Synchronicity in blue

Tracy McMullen, a musician and scholar who plays saxophone and thinks about American vernacular music, was in Albany last weekend to collaborate with Cristyn on a musical project.

Making conversation at dinner on the last night of her stay, I asked if she’d heard of and had opinions about Mostly Other People Do The Killing’s Blue (an album that’s a note-for-note remake of the 1959 classic Kind of Blue). It turns out that she has a paper about it forthcoming in The Journal of Jazz Studies. Since I’ve also written about it, there was lots to say. A long discussion about covers, authenticity, and versioning practices ensued.

Since the number of people who have written scholarly articles about Blue is small, possibly just the two of us, it’s an odd coincidence. In some ways, though, it was like old times. I originally started thinking about the philosophy of music because of social connections through Cristyn, at grad school parties where I ended up in conversations with musicians.

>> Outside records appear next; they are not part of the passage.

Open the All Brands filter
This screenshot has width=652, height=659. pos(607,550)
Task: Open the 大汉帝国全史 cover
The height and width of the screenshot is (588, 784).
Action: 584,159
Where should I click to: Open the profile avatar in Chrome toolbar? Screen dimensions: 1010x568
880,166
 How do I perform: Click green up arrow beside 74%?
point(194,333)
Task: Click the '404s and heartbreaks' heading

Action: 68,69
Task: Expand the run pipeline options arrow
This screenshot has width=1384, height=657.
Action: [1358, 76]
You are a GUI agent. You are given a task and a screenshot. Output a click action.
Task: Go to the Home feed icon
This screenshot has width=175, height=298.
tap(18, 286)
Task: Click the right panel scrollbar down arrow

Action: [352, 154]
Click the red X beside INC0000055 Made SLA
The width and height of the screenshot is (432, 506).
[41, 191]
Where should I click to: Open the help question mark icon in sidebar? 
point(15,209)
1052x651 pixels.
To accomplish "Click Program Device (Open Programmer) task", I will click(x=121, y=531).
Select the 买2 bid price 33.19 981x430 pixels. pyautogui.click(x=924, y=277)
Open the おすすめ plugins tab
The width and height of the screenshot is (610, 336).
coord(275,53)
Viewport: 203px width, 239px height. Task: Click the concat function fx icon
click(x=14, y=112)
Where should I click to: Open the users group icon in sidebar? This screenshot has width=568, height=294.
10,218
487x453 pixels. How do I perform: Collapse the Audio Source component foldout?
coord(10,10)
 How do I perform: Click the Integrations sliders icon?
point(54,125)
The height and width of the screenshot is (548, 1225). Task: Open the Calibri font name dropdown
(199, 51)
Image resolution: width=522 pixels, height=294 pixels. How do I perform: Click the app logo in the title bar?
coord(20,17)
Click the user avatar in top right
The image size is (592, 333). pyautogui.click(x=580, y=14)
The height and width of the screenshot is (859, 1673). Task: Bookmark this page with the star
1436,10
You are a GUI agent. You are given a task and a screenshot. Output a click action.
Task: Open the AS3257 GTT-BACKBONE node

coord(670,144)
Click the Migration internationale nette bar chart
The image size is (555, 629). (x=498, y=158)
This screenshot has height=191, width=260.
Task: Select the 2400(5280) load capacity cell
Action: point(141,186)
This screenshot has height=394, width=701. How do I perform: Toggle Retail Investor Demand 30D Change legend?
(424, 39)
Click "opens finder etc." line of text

Although I met Tracy once or twice back then, I hadn’t really gotten a chance to know her until this weekend.

Tracy’s visit also made me nostalgic for my year at Bowdoin, since she’s now a prof there. I’m not struck by it often, but it doesn’t take much for me to be struck by that nostalgia.

The historian and the pope

For popular books, it is traditional to get a big shot to write an introduction in hopes that star power will increase sales. I remember countless science fiction books from when I was a kid with introductions by Isaac Asimov or Harlan Ellison. Stephen King later stepped into the role of ubiquitous introductions.

So there is a strange thrill from the fact that Naomi Oreskes wrote the introduction for Pope Francis’ Encyclical on Climate Change and Inequality. Naomi, a geologist turned historian of science, was faculty at UCSD when I was a grad student. I took a course and an independent study with her, and she was a member of my dissertation committee. She’s since moved to Harvard and become a heavyweight in reflections on climate change. Her book Merchants of Doubt (with Erik Conway) is a fascinating study of the forces behind science denial.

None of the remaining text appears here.